Think of it like any other harassment - if I am offended, then even if what was said wasn't "meant that way," I have been harrassed. And just like with sexual harassment, some people are more vocal in their efforts to make (usually the Good Old Boys, but basically businesspeople in general) realize that comments of that nature just plain don't belong in the air of an office. It wouldn't have bothered me if the people in the office in question had decided to hold Bible studies together. It probably wouldn't have bothered me to find out that the company was letting them use office space - after all, I sometimes have students come meet with me while I'm at the office, and I use the tables in the cafeteria or outside - but having it ANNOUNCED ON THE INTRANET so that I would see it every time I went there for work, which I do a lot, put it in my face, and that's what I objected to. I would have minded if it had been a women's group, or a men's group, or a white group, or any group that specifically excluded any employees, even if they included me. For instance, they had a self-defense seminar. Now it turned out only women went, but it wasn't a woman's announcement.

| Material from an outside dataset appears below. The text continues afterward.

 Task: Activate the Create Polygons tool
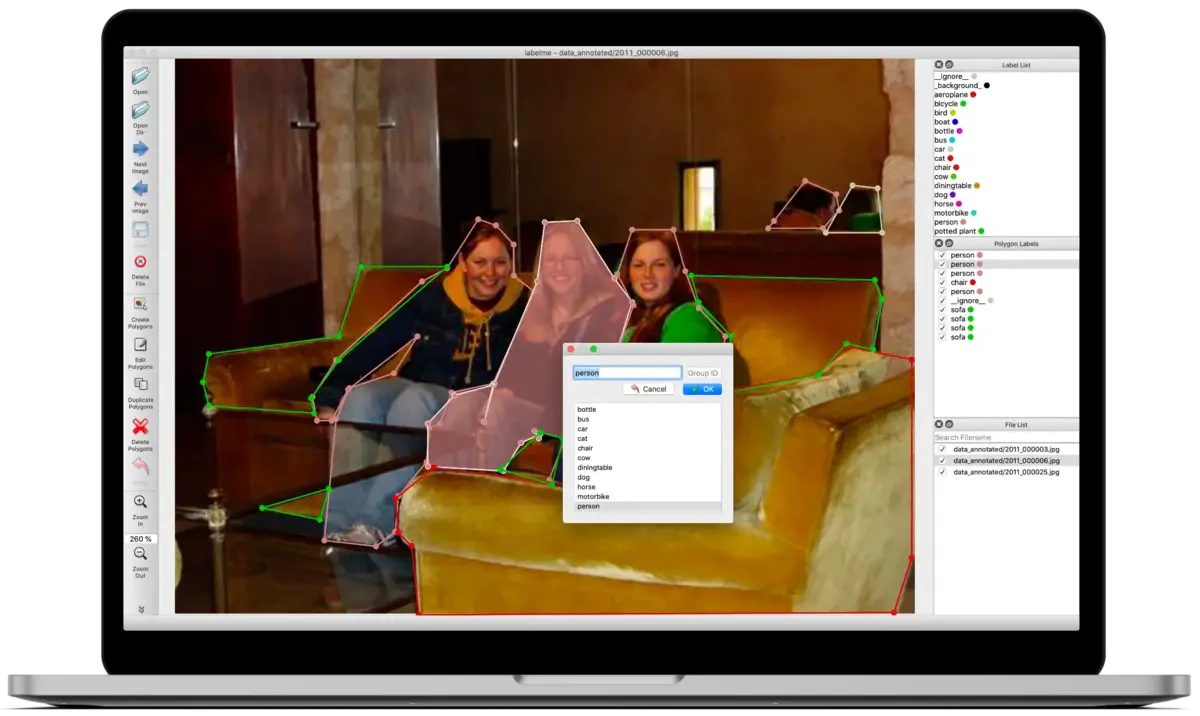pos(140,303)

And I have been accosted at work by fundamentalists before, too, when I had a fundamentalist (dig this) Christian Jewish boss, and he (the boss) made the evangelist lay off, as was right and proper. Some of us at lunch had been discussing this neat Nova on the origins of language, looking at theoretically unrelated languages and finding interesting "coincidences" and using them with biological data to attempt to map the origins of human language, when another colleague came over and told us we couldn't discuss this, the question couldn't even be asked, because the Bible already told us how it happened. And he meant it, too. I tried asking if it would be OK to try to figure out what had been spoken before the Tower of Babel was attempted, and he said No, because God fractured the languages specifically so that it couldn't be figured out. Now admittedly that was extreme, but it only that - an extreme, of something that ought just plain not to be tolerated. At work, that is. He'd have been welcome to say that if I'd been having that conversation inside his church, although I still think it's ridiculous. Personally. But even then, I didn't tell him so. He sat down, and we changed the subject. It wasn't harmful in any painful sense, but it was certainly curtailing of freedom...

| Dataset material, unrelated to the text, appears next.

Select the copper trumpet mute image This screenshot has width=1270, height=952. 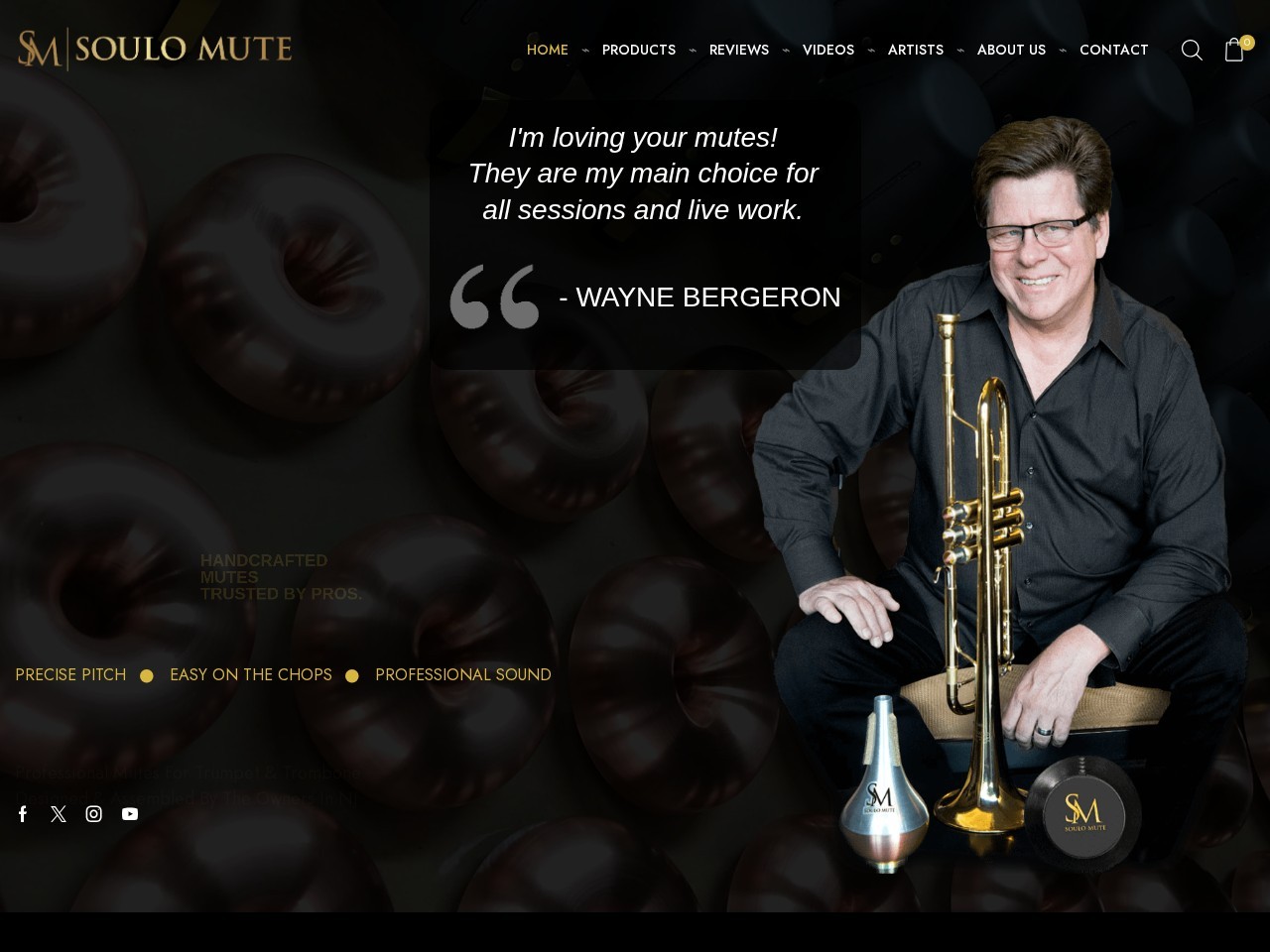click(x=883, y=784)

I also have a separate question for those who don't believe in God as a supernatural being, but as somehow imbuing everything, immanent in everything, if that is a fair assessment of your position? If deity is everywhere, isn't that logically equivalent to being nowhere? Is the only thing, then, the concept of soul, life everlasting, or something? That's where I fail to ken, to grok the fullness, as it were. I believe in physics, chemistry, and electromagnetism, which gave me life and consciousness. What lives forever in humans and no other animals that we know of (I give the benefit of the doubt to African elephants) is the memory, knowledge, teachings and wisdom of the dearly departed. Like those aliens in that Star Trek (Matt, you know which one I mean), as long as you are remembered, you aren't really gone. You're dead, of course, but not gone. But I don't consider any of these beliefs to be religious... but I do find that the emphasis on the next life detracts a limited amount of energy from the efforts that need to be made in THIS life, and that is what I find so sad, and so harmful, about religion in general. I've made this point before, but every time I am awed by the beauty of a mosque, or a Gregorian chant, I am dismayed anew by the ugliness of a public school, or the tune for the multiplication tables... I just wish people would concentrate on the here-and-now, rather than the thereafter. And I don't just mean folks that go to church but don't feed their elderly neighbors on holidays. Not that there are any of those here, I would trust a mudcatter to have kindness, whether religious or not, but you know what I mean, I hope!